■ PROBLEMS AND TASKS
(1) Rewrite the LVM discussion starting with "This isn't to" and going on through "use anything else.", swapping "expert user" for "experienced administrator".
(2) Write the next part of the LVM discussion, picking up after its final sentence.

■ TEXT SEGMENT
*****
There would be another set of routines internally which manipulate the
structs directly, but most applications (and hopefully not even the LVM
user tools) will ever need to use these, because that ties you to internal
structure layout, kernel interface, etc.

This isn't to say we don't need a low-level program (accessing internal
functions) which allows an expert user to fix their broken VG, but if the
high-level functions are designed correctly then the LVM user tools should
not need to use anything else.

> > Well, if you are checking pv_name, vg_name, lv_name in each routine (even
> > in cases where we are passed *vg, when do you stop?  Maybe we should call
> > vg_check_consistency_with_pv_and_lv() at the start of every function?
> 
> You can't do that in every place because needs differ.
> 
> Just see my name checking example for this where
> vg_check_consistency_with_pv_and_lv() can't be used at that
> point, because the structure are not existing so far.
> The name is not even stored in the existing structures in case a
> configuration change is about to take place with vgextend, vgreduce,
> lvcreate and the like.
*****
■ DATA LISTING
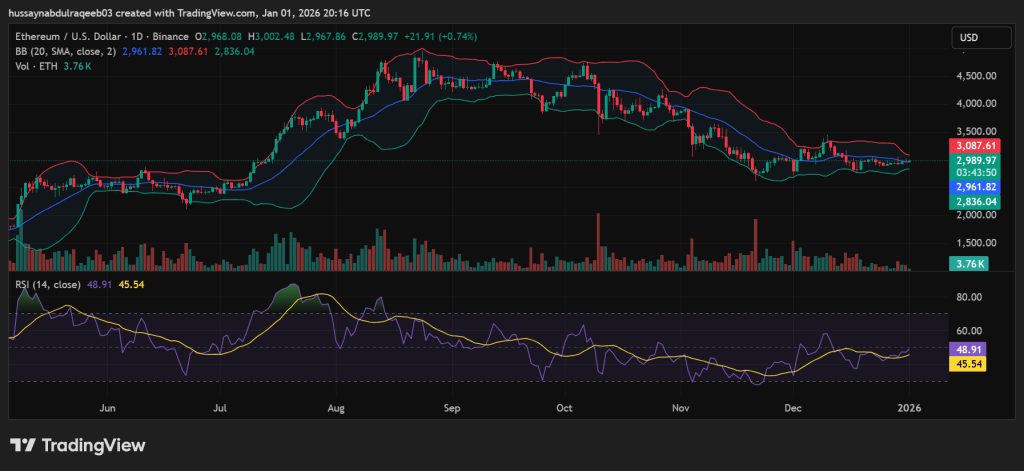Open the USD currency selector
Viewport: 1024px width, 471px height.
(x=969, y=37)
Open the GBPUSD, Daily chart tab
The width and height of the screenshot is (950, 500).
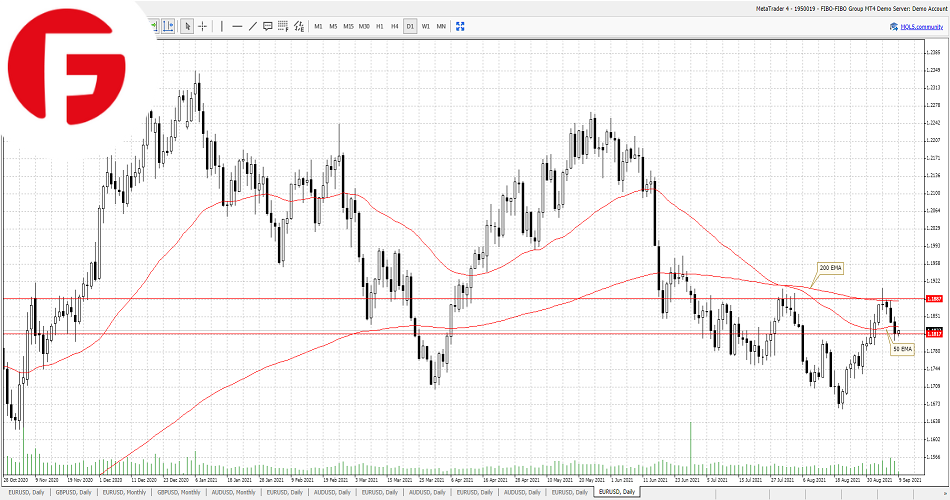[74, 492]
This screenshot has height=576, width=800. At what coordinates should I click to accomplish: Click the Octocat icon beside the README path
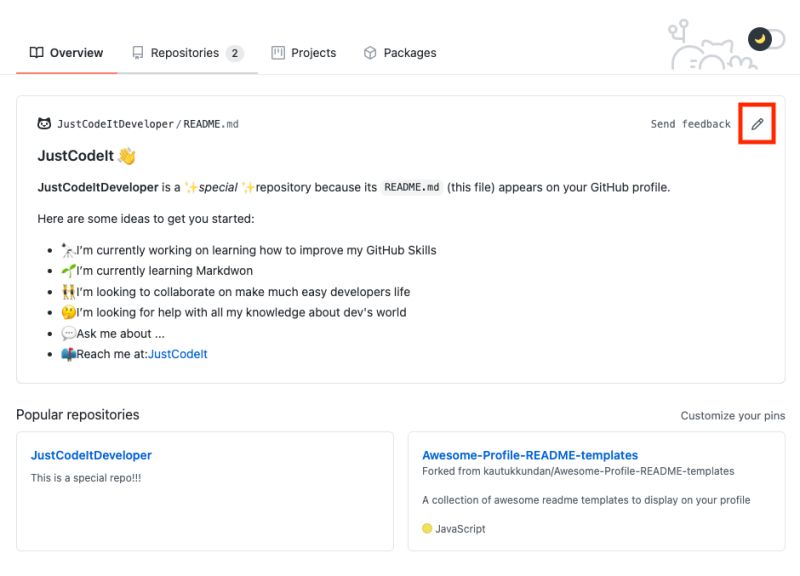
*****
■ RESULTS
(1)
This isn't to say we don't need a low-level program (accessing internal
functions) which allows an experienced administrator to fix their broken VG, but if the
high-level functions are designed correctly then the LVM user tools should
not need to use anything else.

(2)
> 
> > How do you trust _anything_ that is passed as an argument to a function?
> > Just because the name is OK, it doesn't mean that the other data is OK????
> 
> This is ensured by additional checking calls.
> 
> My name checking example makes sense in the very place where it takes
> place *because* the goal is just to check for that very name to be able
> to exit with a clean error message in case the name's wrong.
> 
> In other places a check of a structure using ??_check_consistency()
> functions will make sense.

You missed the point entirely.  I was being sarcastic in suggesting that we
should call *_check_consistency() at the start of each function.  What I
really mean is that if the data is checked ONCE when it is input, then it
should be valid everywhere else as well.  Checking it 100 times does not make
it more or less valid.  Checking it 1000 times does not change it.  Only one
check is needed, and if that is done then it is enough.  Otherwise, you
have the equivalent of:

do { vg_check_consistency_with_pv_and_lv() } while (1)

> > What I'm saying is that the only way to do things safely is to ensure you
> > check data _once_ from wherever it is input, and thereafter it _has_ to be
> > correct so checking it again will not make it more correct, so is pointless.
> 
> The data is checked once at every input.

No, the data is checked once at every input, and also once at the start of
a function, in the middle of a function, at the start of each sub-function...

> Keep in mind that even in times of bulk configuration changes,
> commands runs get delayed by shell loops or the like.

I don't (necessarily*) disagree that we need to check the input each time
within a given program, but not multiple times within the same executable.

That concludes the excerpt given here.